* [Records]

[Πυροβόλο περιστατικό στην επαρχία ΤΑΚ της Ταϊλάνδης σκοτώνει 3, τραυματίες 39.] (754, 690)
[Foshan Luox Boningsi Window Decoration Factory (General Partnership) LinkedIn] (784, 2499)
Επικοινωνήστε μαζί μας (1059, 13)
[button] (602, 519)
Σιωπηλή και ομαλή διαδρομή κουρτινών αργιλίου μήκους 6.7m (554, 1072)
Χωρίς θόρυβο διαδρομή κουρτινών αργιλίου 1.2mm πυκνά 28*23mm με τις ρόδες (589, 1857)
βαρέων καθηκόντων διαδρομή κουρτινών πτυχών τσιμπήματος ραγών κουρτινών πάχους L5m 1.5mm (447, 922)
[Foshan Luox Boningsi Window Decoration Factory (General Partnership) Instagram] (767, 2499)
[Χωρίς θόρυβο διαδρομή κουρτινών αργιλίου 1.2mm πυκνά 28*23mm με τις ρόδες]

* [Assigned task] Print every record above exactly as it appears.

* [Your response]
[Πυροβόλο περιστατικό στην επαρχία ΤΑΚ της Ταϊλάνδης σκοτώνει 3, τραυματίες 39.] (754, 690)
[Foshan Luox Boningsi Window Decoration Factory (General Partnership) LinkedIn] (784, 2499)
Επικοινωνήστε μαζί μας (1059, 13)
[button] (602, 519)
Σιωπηλή και ομαλή διαδρομή κουρτινών αργιλίου μήκους 6.7m (554, 1072)
Χωρίς θόρυβο διαδρομή κουρτινών αργιλίου 1.2mm πυκνά 28*23mm με τις ρόδες (589, 1857)
βαρέων καθηκόντων διαδρομή κουρτινών πτυχών τσιμπήματος ραγών κουρτινών πάχους L5m 1.5mm (447, 922)
[Foshan Luox Boningsi Window Decoration Factory (General Partnership) Instagram] (767, 2499)
[Χωρίς θόρυβο διαδρομή κουρτινών αργιλίου 1.2mm πυκνά 28*23mm με τις ρόδες]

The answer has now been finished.